== Supplied information ==

##############################

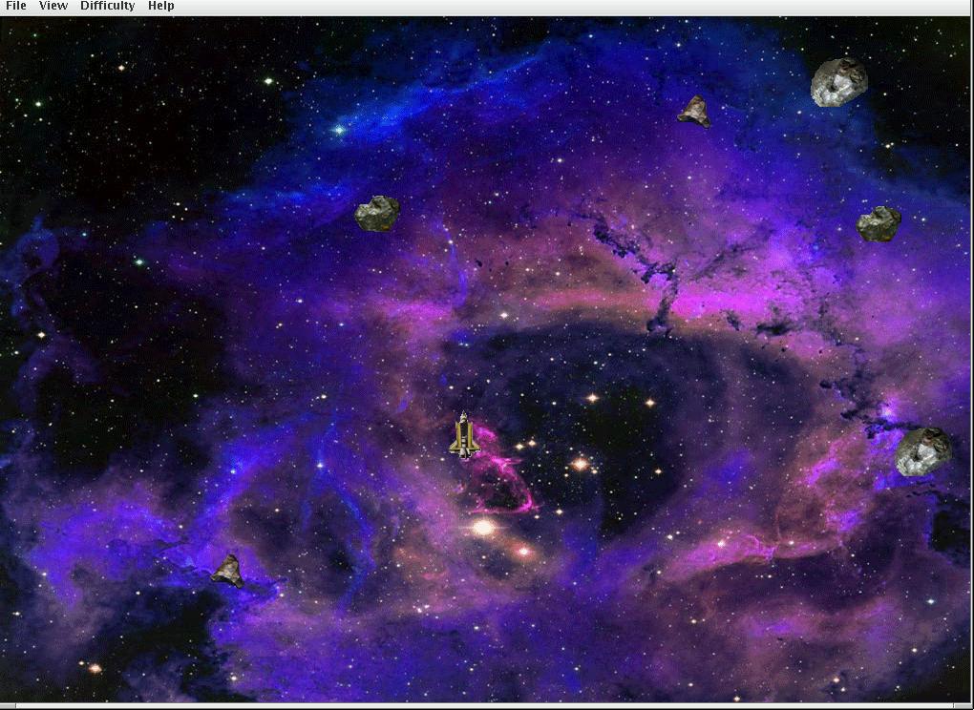The height and width of the screenshot is (710, 974).
Task: Click the nose tip of the space shuttle
Action: point(464,415)
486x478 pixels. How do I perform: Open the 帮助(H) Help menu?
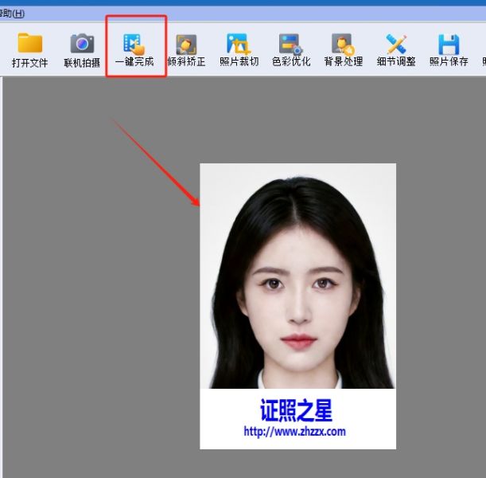pos(12,14)
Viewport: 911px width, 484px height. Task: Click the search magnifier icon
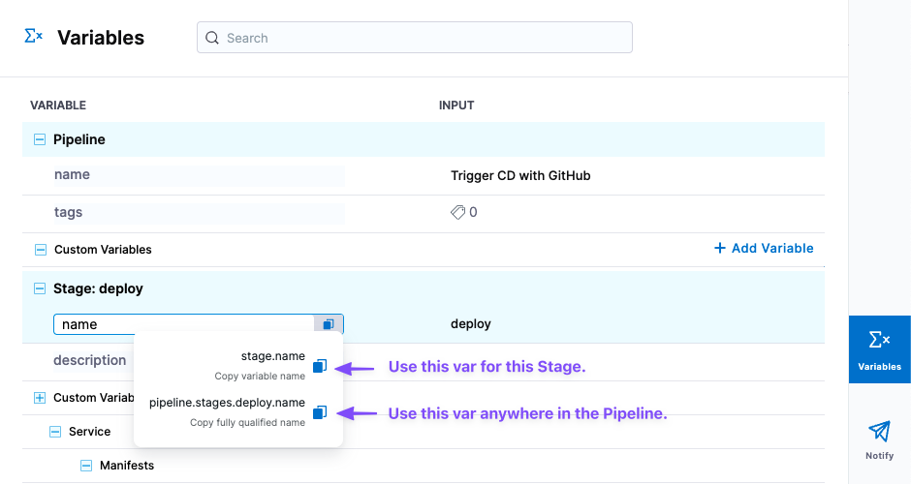click(212, 38)
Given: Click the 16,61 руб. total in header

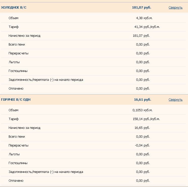Looking at the screenshot, I should pos(143,100).
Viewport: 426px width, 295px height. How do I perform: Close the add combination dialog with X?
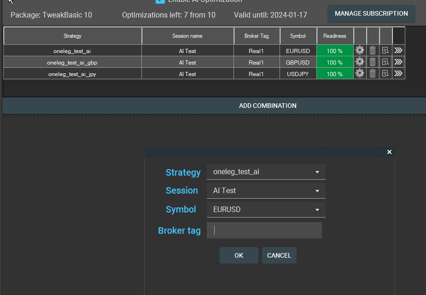click(x=389, y=152)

##############################

Lines from the one with "Given: Click the 16,61 руб. total in header" through the final line of the listing above: copy them exactly, both ends included, and omit every picture.

Given: Click the 16,61 руб. total in header

Looking at the screenshot, I should pos(143,100).
Viewport: 426px width, 295px height. How do I perform: Close the add combination dialog with X?
click(x=389, y=152)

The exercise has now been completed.